When you import llmcompressor, it automatically wraps the model's original save_pretrained method with an enhanced version that supports compression. This happens in two ways:

  1. Direct modification: When you call modify_save_pretrained(model) directly
  2. Automatic wrapping: When you call oneshot(...), which wraps save_pretrained under the hood

This means that after applying compression with oneshot, your model's save_pretrained method is already enhanced with compression capabilities, and you can use the additional arguments described below.

Additional Arguments

When saving your compressed models, you can use the following extra arguments with the save_pretrained method:

Parameter Type Default Description
quantization_format Optional[str] None The on-disk serialization format for quantized weights, defined by compressed_tensors.QuantizationFormat. If not provided, it is inferred from the model's quantization scheme. See the compressed-tensors documentation for available formats.
save_compressed bool True Controls whether to save the model in a compressed format. Set to False to save in the original frozen state.

Examples

Applying Compression with oneshot

The simplest approach is to use oneshot, which handles both compression and wrapping save_pretrained:

from transformers import AutoModelForCausalLM, AutoTokenizer
from llmcompressor import oneshot
from llmcompressor.modifiers.gptq import GPTQModifier

# Load model
model = AutoModelForCausalLM.from_pretrained("your-model")
tokenizer = AutoTokenizer.from_pretrained("your-model")

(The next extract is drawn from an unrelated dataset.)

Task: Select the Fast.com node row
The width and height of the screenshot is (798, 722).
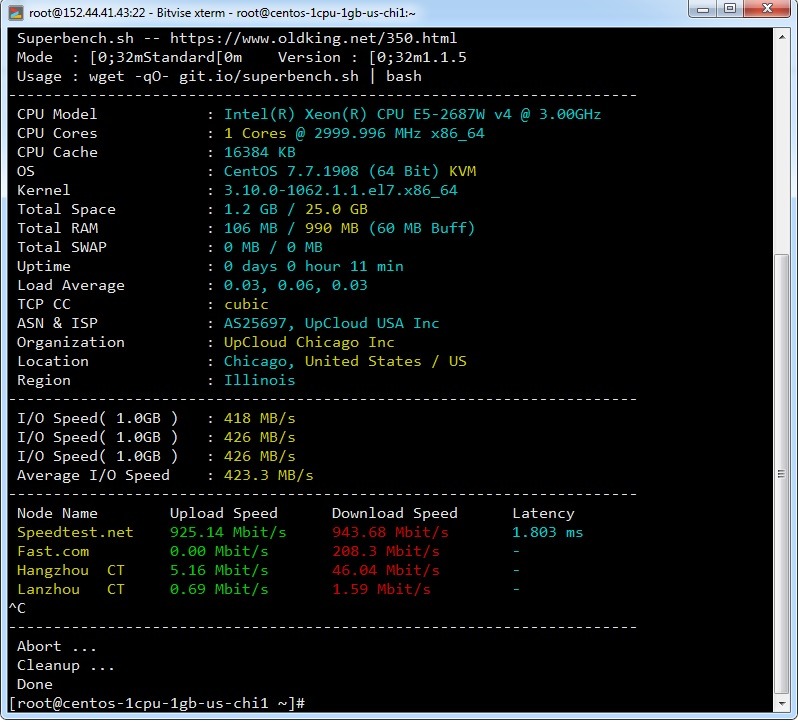Action: click(x=53, y=551)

# Apply compression - this also wraps save_pretrained
oneshot(
    model=model,
    recipe=[GPTQModifier(targets="Linear", scheme="W8A8", ignore=["lm_head"])],
    # Other oneshot parameters...
)

# Now you can use the enhanced save_pretrained
SAVE_DIR = "your-model-W8A8-compressed"
model.save_pretrained(
    SAVE_DIR,
    save_compressed=True
)
tokenizer.save_pretrained(SAVE_DIR)

Setting quantization_format Explicitly

You can override the inferred format by passing quantization_format directly using compressed_tensors.QuantizationFormat. This is useful when you want to control exactly how weights are serialized on disk:

from transformers import AutoModelForCausalLM, AutoTokenizer
from compressed_tensors import QuantizationFormat
from llmcompressor import oneshot
from llmcompressor.modifiers.quantization import QuantizationModifier

model = AutoModelForCausalLM.from_pretrained("your-model")
tokenizer = AutoTokenizer.from_pretrained("your-model")

oneshot(
    model=model,
    recipe=[QuantizationModifier(targets="Linear", scheme="W4AFP8", ignore=["lm_head"])],
)

SAVE_DIR = "your-model-W4AFP8"
model.save_pretrained(
    SAVE_DIR,
    save_compressed=True,
    quantization_format=QuantizationFormat.pack_quantized,
)
tokenizer.save_pretrained(SAVE_DIR)

Notes

Warning

Sparse compression (including 2of4 sparsity) is no longer supported by LLM Compressor due lack of hardware support and user interest. Please see https://github.com/vllm-project/vllm/pull/36799 for more information.

  • When loading compressed models with from_pretrained, the compression format is automatically detected by compressed-tensors.
  • To use compressed models with vLLM, simply load them as you would any model:
    from vllm import LLM
    model = LLM("./your-model-compressed")
    
  • Compression configurations are saved in the model's config.json and are automatically applied when loading.